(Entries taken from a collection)
◇ ◇ ◇

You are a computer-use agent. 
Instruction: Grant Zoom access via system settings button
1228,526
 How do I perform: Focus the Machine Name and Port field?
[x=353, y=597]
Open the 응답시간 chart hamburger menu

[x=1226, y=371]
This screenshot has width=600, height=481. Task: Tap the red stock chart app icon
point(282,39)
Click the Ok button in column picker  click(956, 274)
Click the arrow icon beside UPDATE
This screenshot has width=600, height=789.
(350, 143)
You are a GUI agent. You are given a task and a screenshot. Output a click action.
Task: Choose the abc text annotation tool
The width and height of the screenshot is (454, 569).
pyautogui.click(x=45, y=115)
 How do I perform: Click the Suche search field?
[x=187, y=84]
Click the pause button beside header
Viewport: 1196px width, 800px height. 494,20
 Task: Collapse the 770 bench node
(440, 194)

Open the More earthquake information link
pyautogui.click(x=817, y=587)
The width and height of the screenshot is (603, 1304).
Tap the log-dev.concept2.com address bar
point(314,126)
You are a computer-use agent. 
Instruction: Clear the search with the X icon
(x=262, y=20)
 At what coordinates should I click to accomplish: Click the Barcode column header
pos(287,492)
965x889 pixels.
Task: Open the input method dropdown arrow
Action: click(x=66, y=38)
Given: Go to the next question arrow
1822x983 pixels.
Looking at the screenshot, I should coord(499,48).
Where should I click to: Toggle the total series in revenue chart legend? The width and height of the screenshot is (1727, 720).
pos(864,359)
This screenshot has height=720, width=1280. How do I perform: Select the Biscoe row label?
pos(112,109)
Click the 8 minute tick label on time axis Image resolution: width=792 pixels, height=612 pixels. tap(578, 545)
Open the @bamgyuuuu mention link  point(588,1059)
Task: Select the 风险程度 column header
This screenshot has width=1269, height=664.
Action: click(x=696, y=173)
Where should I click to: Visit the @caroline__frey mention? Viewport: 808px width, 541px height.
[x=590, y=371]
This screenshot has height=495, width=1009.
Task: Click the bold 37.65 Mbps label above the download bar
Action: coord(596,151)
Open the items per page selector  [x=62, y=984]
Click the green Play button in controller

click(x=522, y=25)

◇ ◇ ◇

Your goal:
All records above are to be printed exactly, with nothing omitted.

Result below:
You are a computer-use agent. 
Instruction: Grant Zoom access via system settings button
1228,526
 How do I perform: Focus the Machine Name and Port field?
[x=353, y=597]
Open the 응답시간 chart hamburger menu

[x=1226, y=371]
This screenshot has width=600, height=481. Task: Tap the red stock chart app icon
point(282,39)
Click the Ok button in column picker  click(956, 274)
Click the arrow icon beside UPDATE
This screenshot has width=600, height=789.
(350, 143)
You are a GUI agent. You are given a task and a screenshot. Output a click action.
Task: Choose the abc text annotation tool
The width and height of the screenshot is (454, 569).
pyautogui.click(x=45, y=115)
 How do I perform: Click the Suche search field?
[x=187, y=84]
Click the pause button beside header
Viewport: 1196px width, 800px height. 494,20
 Task: Collapse the 770 bench node
(440, 194)

Open the More earthquake information link
pyautogui.click(x=817, y=587)
The width and height of the screenshot is (603, 1304).
Tap the log-dev.concept2.com address bar
point(314,126)
You are a computer-use agent. 
Instruction: Clear the search with the X icon
(x=262, y=20)
 At what coordinates should I click to accomplish: Click the Barcode column header
pos(287,492)
965x889 pixels.
Task: Open the input method dropdown arrow
Action: click(x=66, y=38)
Given: Go to the next question arrow
1822x983 pixels.
Looking at the screenshot, I should coord(499,48).
Where should I click to: Toggle the total series in revenue chart legend? The width and height of the screenshot is (1727, 720).
pos(864,359)
This screenshot has height=720, width=1280. How do I perform: Select the Biscoe row label?
pos(112,109)
Click the 8 minute tick label on time axis Image resolution: width=792 pixels, height=612 pixels. tap(578, 545)
Open the @bamgyuuuu mention link  point(588,1059)
Task: Select the 风险程度 column header
This screenshot has width=1269, height=664.
Action: click(x=696, y=173)
Where should I click to: Visit the @caroline__frey mention? Viewport: 808px width, 541px height.
[x=590, y=371]
This screenshot has height=495, width=1009.
Task: Click the bold 37.65 Mbps label above the download bar
Action: coord(596,151)
Open the items per page selector  [x=62, y=984]
Click the green Play button in controller

click(x=522, y=25)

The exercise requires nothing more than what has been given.